[Collected data]
BEGIN

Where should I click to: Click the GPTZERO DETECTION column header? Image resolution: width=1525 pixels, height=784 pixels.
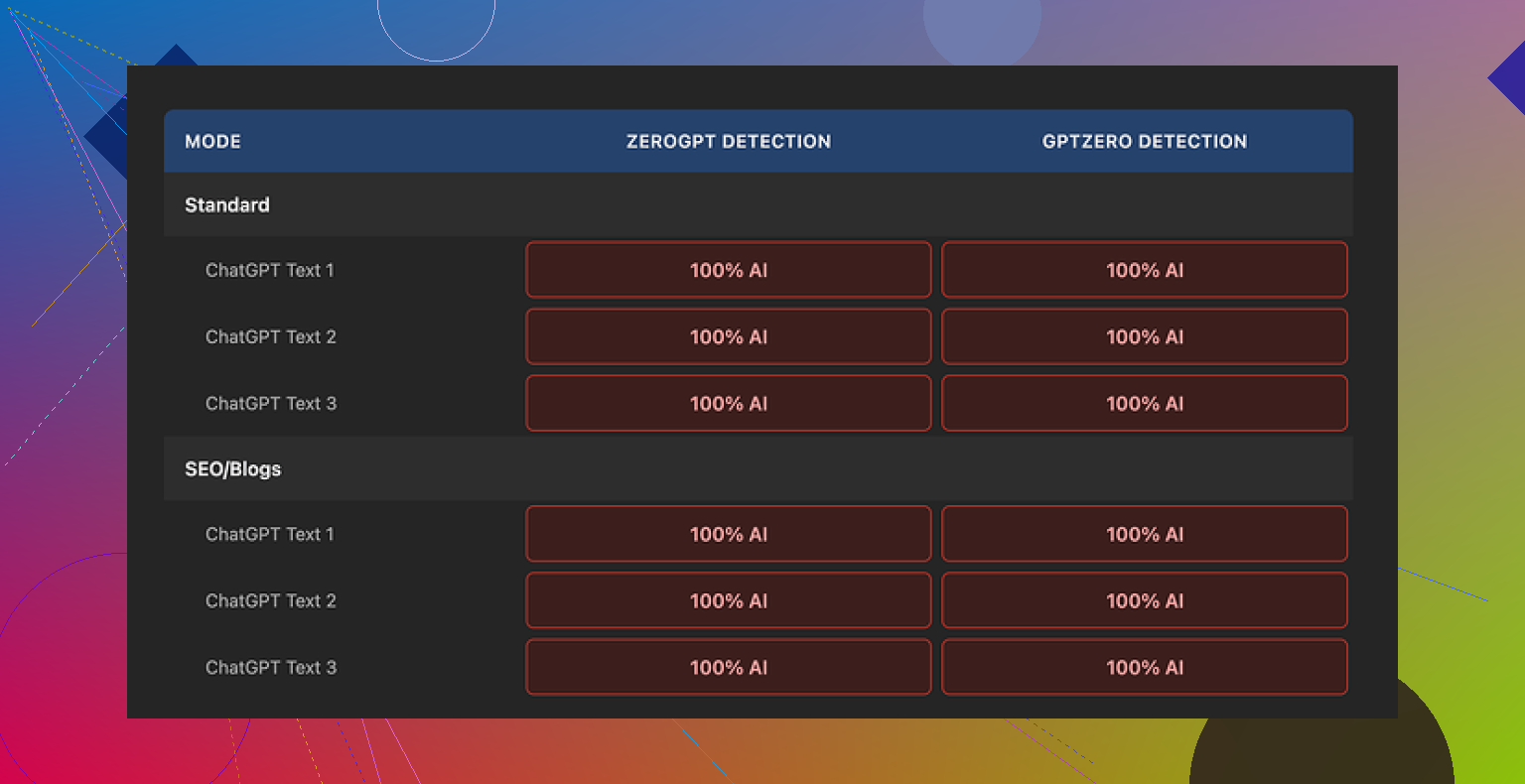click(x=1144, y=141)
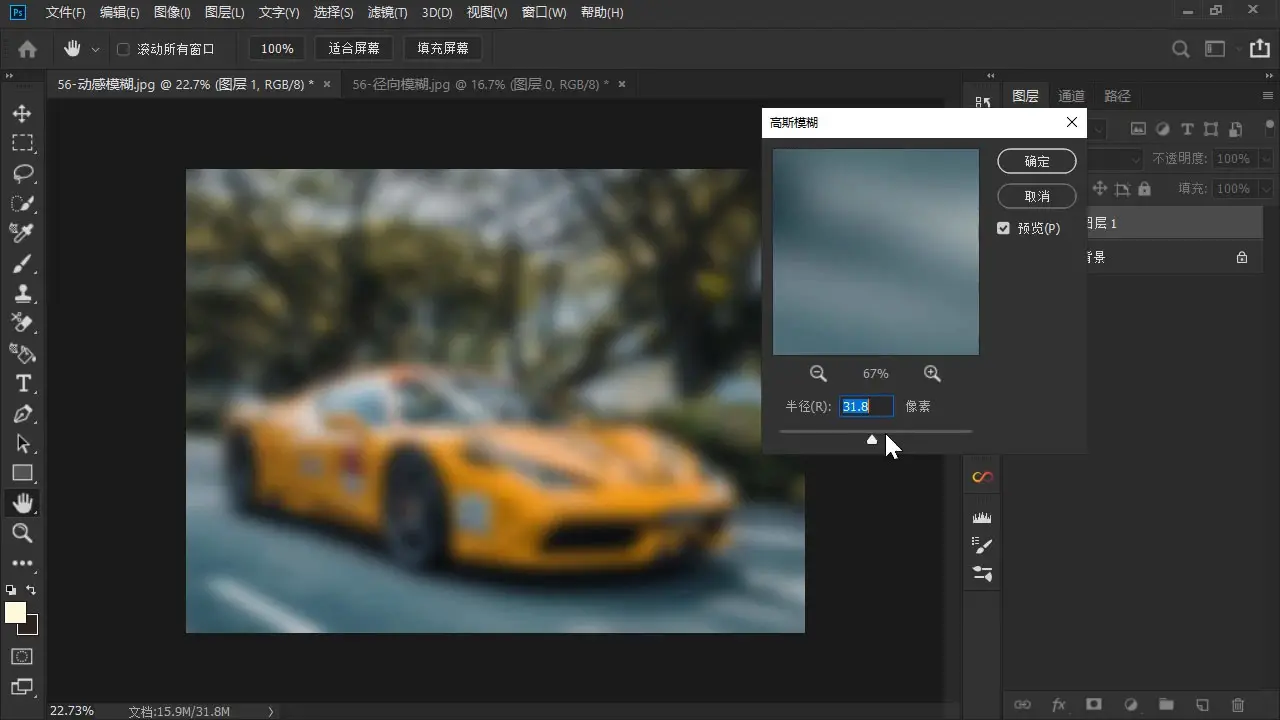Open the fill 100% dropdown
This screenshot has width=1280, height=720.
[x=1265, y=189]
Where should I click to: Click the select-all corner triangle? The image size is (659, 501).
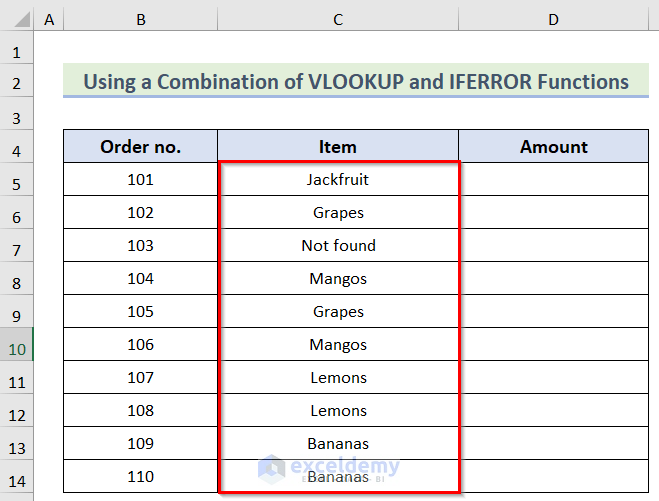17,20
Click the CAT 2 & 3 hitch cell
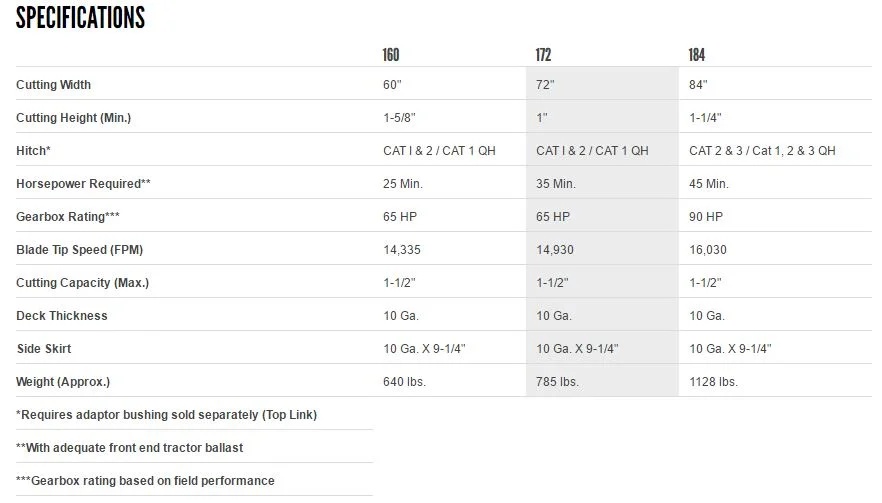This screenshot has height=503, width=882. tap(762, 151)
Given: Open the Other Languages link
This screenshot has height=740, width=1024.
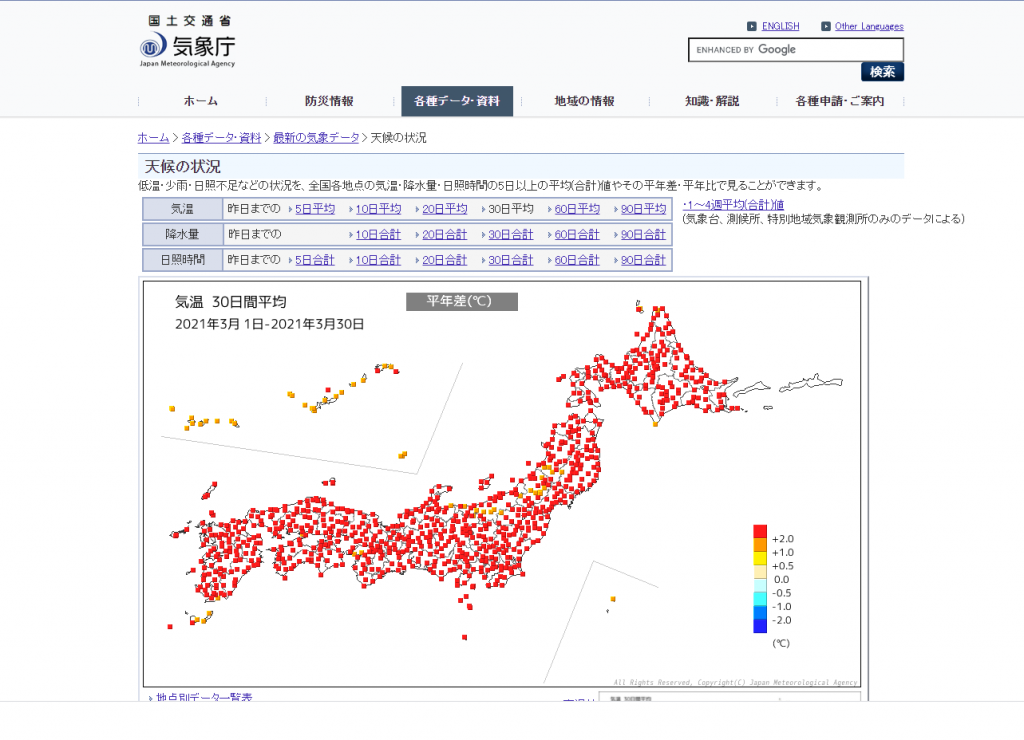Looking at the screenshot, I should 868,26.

END

# What is expected:
Could you copy every record exactly, without the pictures?

# Response to this task:
Where should I click to: Click the GPTZERO DETECTION column header? Image resolution: width=1525 pixels, height=784 pixels.
click(x=1144, y=141)
Open the fill 100% dropdown
This screenshot has width=1280, height=720.
[x=1265, y=189]
Where should I click to: Click the select-all corner triangle? The image size is (659, 501).
17,20
Click the CAT 2 & 3 hitch cell
This screenshot has height=503, width=882. tap(762, 151)
Given: Open the Other Languages link
This screenshot has height=740, width=1024.
Looking at the screenshot, I should 868,26.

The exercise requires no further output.